Easing into the Season (first striper of the year report)

There’ve been reports of stripers on the Cape for three weeks now. At first schoolies, then small keepers, now fish in the low teens with rumors of bigger fish around. Despite the influx of information regarding the start of a new striper season, I was slow to hit the saltwater. “It’s early,” I kept telling myself, but eventually I had to pack away the freshwater gear and get my surf equipment in order.

The first trips of the season, especially if prepared for hastily, always expose some equipment flaws in need of tending. As I waded into the moving saltwaters for the first time in 2012, I discovered immediately that I’d taped my reel too high onto the grip on my surf rod. But in the dark, a ways from my truck, I had no choice but to awkwardly cast for the duration of the trip.
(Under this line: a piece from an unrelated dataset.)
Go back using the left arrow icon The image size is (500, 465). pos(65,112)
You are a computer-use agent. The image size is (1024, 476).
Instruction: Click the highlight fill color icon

The weeds were brutal, clogging every cast before I could even get the plug to kick and swim enticingly in the current. Finally, a clean cast and a hit. I set the hook and a fish appeared on the surface. The drag on my big surfcasting reel sounded like a lion’s roar compared to the barely audible hum of the shot-glass-sized freshwater reels I’ve been using since last November.

When the first run continued, I began to consider that I may have hooked a seriously large striped bass. Against all reason, this made me a little sad. If my first fish of the year was a big one, well there’d be nowhere to go but down. I wanted to ease into the season with a few of the requisite schoolies, graduating to small keepers and then to the cows. That was the natural progression that every season should take.

I turned the fish and wrestled it into shore. The commotion it made in the shallow water cemented my suspicion that my first bass of the year was a 30-pounder. I flicked on my light and laughed. The bass, though twice the size of the biggest freshwater fish I’d caught yet in 2012, was still under 10 pounds. Fooled by the superior strength of saltwater fish and a light drag I hadn’t bothered to check in my haste to hit the water, I sighed in relief at the discovery that my first striper of 2012 left plenty of room for improvement.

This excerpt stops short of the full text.